▶ [Problem] In the part that opens with the line containing "Screen dimensions: 620x507" and closes with the line containing "Align selected nodes to right edge", swap "nodes" for "items" and write those lines out again with nothing else changed. Leave the pictures out.

▶ [Records supplied]
+===+

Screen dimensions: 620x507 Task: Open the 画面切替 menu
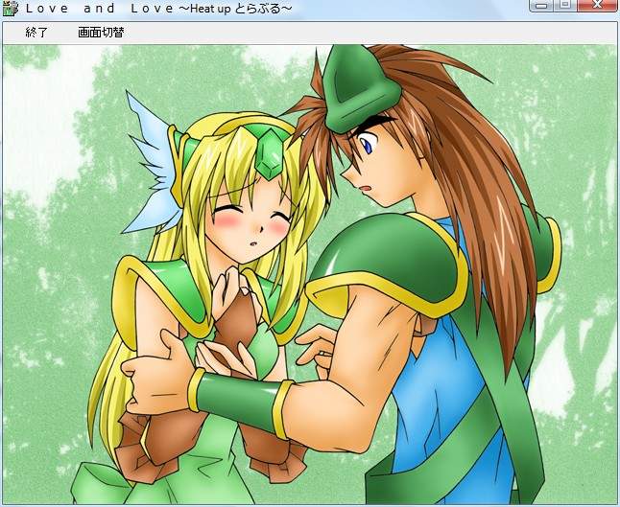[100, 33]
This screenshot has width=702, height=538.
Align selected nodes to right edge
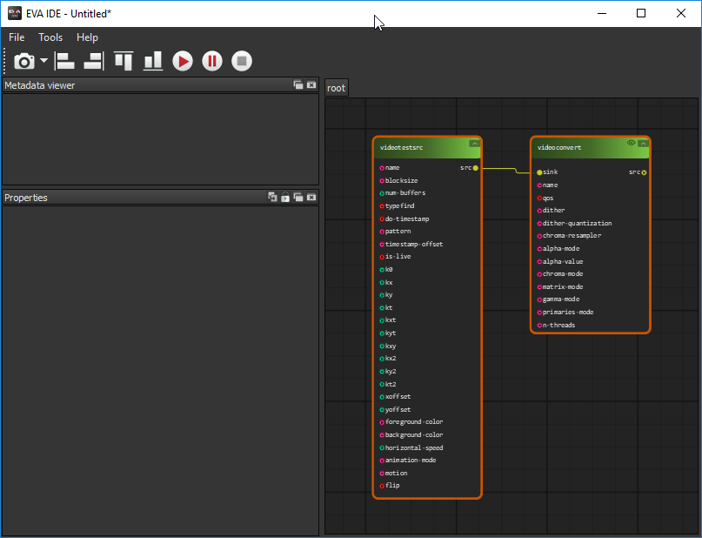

+===+

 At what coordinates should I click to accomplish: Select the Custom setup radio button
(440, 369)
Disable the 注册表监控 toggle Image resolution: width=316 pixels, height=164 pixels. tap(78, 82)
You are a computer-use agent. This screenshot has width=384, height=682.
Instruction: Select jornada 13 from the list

+===+

▶ [Finished task]
Screen dimensions: 620x507 Task: Open the 画面切替 menu
[100, 33]
This screenshot has width=702, height=538.
Align selected items to right edge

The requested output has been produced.